**Dati forniti**
------------------------------

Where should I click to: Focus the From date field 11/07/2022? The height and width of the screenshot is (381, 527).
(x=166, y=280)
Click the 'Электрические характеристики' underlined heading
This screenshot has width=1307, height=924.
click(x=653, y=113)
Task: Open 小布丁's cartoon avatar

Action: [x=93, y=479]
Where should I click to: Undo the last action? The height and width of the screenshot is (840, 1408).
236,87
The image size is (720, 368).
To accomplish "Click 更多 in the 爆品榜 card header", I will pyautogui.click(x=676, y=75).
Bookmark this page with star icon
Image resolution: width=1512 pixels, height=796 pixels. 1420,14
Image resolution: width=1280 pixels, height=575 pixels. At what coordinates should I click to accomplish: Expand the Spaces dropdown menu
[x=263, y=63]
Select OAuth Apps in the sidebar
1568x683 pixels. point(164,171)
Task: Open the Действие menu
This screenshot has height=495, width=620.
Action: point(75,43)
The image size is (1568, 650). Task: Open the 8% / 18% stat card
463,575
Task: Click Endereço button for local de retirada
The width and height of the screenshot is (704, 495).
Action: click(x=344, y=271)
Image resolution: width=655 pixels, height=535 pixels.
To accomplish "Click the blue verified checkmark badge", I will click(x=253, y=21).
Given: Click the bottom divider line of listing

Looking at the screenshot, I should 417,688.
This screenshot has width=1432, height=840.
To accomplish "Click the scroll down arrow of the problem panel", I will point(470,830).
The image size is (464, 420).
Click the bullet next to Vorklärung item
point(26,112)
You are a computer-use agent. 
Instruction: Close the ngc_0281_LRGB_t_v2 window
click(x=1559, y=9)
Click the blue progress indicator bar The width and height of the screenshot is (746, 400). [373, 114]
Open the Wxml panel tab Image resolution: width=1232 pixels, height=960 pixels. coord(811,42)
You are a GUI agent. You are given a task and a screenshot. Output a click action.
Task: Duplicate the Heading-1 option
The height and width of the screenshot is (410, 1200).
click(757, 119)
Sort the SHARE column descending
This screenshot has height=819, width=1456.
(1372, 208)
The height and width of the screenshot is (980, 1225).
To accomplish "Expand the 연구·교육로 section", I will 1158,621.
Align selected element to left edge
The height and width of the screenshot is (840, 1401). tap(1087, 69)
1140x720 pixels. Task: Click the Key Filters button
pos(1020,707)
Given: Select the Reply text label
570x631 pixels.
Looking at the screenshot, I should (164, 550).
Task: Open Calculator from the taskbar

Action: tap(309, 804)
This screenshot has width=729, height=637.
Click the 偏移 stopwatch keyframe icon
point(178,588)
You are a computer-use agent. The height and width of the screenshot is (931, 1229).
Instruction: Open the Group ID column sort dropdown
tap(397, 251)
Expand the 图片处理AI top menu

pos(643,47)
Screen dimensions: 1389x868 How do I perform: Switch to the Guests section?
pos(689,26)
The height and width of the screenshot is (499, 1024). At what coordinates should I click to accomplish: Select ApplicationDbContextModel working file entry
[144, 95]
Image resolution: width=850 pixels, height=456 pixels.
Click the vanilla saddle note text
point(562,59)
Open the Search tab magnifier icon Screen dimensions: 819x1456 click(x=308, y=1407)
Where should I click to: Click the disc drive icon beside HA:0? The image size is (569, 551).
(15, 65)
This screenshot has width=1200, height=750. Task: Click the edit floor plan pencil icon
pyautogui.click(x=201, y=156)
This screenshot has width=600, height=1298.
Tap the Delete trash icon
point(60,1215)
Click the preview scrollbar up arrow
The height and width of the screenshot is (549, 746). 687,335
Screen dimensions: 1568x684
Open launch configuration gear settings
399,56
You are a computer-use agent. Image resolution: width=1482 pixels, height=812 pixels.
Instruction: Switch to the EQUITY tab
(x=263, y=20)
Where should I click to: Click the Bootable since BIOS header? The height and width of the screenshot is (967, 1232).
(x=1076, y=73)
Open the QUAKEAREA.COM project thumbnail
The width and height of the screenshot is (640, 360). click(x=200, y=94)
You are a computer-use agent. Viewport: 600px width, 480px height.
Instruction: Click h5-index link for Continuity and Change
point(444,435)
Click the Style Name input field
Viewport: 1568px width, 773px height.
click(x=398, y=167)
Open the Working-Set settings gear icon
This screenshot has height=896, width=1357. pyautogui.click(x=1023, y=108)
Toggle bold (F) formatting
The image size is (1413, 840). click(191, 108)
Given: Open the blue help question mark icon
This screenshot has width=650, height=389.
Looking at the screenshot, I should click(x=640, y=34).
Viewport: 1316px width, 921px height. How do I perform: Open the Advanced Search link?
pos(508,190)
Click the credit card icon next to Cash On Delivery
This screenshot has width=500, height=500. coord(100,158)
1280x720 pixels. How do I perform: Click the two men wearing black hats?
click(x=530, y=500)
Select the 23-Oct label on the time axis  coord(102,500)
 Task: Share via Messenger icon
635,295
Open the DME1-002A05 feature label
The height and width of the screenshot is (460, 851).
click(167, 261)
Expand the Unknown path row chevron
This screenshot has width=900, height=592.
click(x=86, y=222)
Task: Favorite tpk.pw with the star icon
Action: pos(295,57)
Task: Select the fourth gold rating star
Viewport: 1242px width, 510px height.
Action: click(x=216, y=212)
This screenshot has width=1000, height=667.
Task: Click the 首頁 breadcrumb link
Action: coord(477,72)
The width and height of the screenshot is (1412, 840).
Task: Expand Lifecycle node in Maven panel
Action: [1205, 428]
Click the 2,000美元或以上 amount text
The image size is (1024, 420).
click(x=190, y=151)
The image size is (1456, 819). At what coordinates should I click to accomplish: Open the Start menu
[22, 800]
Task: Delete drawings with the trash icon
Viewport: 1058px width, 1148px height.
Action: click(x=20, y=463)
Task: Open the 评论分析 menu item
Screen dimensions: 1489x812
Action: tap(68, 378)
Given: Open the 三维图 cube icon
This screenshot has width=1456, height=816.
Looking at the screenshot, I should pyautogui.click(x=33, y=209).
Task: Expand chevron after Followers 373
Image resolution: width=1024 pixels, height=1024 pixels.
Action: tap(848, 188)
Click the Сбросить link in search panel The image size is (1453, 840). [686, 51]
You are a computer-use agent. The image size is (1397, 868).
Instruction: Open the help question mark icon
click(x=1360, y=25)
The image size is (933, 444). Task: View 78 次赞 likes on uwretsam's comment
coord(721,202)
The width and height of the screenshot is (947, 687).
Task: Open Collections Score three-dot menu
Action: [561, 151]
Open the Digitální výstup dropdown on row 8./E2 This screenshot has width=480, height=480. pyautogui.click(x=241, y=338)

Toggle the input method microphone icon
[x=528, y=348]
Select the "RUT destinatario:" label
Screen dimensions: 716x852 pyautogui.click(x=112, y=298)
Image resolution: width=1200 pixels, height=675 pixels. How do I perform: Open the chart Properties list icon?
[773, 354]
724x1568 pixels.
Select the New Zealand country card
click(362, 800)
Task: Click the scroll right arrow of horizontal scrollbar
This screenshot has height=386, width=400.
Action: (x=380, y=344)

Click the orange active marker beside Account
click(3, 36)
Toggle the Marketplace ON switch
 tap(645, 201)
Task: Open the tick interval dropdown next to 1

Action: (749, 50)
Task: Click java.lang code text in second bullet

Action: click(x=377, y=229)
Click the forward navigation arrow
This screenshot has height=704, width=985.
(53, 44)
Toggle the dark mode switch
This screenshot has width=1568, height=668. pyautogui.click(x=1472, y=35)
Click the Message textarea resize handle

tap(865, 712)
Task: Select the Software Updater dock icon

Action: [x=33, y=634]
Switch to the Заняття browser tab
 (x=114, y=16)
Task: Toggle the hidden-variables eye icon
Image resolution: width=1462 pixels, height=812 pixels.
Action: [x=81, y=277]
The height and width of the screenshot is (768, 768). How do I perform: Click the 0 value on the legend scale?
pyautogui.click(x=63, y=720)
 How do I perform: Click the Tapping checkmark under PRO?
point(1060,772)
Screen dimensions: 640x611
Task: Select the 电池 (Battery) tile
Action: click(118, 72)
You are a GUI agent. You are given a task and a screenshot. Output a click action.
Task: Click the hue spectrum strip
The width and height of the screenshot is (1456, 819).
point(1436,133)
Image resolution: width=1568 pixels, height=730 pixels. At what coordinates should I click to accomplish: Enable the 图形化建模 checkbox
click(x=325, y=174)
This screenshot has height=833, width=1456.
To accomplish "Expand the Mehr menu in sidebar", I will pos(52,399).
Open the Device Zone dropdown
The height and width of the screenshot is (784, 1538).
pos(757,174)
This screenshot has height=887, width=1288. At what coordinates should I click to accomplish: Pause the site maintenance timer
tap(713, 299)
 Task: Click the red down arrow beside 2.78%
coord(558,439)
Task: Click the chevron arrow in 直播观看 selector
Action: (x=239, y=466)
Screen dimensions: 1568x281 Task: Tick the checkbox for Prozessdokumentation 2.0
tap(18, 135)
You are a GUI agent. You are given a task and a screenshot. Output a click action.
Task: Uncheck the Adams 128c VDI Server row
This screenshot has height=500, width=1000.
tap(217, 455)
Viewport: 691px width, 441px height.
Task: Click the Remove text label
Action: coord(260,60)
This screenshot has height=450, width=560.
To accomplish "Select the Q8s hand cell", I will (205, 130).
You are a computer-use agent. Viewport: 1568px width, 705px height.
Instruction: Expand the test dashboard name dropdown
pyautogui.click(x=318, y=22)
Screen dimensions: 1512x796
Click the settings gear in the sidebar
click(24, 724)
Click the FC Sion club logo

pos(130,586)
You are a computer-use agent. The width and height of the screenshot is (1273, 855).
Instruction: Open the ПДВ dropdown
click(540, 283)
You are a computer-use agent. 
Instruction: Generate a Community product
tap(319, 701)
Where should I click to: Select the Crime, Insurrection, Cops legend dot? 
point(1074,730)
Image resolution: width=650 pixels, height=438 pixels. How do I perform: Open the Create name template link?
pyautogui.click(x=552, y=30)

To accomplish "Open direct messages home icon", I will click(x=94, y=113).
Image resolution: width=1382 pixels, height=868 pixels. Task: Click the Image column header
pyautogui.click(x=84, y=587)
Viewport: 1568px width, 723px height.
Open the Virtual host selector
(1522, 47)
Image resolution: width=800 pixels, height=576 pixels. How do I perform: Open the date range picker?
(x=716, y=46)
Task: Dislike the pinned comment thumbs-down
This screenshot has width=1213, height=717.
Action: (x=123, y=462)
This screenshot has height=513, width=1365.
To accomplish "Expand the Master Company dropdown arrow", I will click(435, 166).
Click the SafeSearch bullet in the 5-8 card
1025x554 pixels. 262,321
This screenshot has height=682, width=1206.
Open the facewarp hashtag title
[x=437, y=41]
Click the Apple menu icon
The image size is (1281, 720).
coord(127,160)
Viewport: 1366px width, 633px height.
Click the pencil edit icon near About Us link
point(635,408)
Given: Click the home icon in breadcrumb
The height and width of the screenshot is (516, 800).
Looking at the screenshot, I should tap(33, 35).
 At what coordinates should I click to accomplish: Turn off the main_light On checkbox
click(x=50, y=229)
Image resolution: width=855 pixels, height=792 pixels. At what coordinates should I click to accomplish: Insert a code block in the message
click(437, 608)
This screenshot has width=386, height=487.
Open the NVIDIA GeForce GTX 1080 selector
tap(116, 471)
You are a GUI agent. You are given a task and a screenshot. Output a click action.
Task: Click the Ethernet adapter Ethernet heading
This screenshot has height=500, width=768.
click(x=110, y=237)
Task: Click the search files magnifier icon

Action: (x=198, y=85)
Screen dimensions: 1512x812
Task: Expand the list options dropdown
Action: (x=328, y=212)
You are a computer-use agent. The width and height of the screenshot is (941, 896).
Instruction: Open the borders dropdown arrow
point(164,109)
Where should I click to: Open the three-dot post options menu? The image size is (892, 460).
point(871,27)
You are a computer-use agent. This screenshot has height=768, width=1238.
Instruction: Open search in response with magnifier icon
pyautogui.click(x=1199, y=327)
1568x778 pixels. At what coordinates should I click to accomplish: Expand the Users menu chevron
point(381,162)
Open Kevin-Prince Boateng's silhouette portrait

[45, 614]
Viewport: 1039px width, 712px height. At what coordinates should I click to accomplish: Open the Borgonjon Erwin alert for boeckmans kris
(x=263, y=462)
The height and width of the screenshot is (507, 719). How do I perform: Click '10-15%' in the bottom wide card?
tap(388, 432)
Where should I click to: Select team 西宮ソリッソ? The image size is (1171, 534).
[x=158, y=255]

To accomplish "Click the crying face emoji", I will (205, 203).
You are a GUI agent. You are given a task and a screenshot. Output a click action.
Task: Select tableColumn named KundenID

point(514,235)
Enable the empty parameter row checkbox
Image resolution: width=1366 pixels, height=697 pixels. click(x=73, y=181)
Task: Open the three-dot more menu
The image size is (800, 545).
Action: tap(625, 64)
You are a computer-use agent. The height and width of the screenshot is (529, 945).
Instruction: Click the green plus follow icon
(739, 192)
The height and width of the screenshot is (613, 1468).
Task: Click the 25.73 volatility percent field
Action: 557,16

------------------------------

**Compito assegnato**
Riporta alla lettera le righe del listato che partono da quella contenente "The height and width of the screenshot is (499, 1024)." e terminano con quella contenente "pyautogui.click(x=201, y=156)", entrambe comprese.

**Output atteso**
The height and width of the screenshot is (499, 1024). At what coordinates should I click to accomplish: Select ApplicationDbContextModel working file entry
[144, 95]
Image resolution: width=850 pixels, height=456 pixels.
Click the vanilla saddle note text
point(562,59)
Open the Search tab magnifier icon Screen dimensions: 819x1456 click(x=308, y=1407)
Where should I click to: Click the disc drive icon beside HA:0? The image size is (569, 551).
(15, 65)
This screenshot has width=1200, height=750. Task: Click the edit floor plan pencil icon
pyautogui.click(x=201, y=156)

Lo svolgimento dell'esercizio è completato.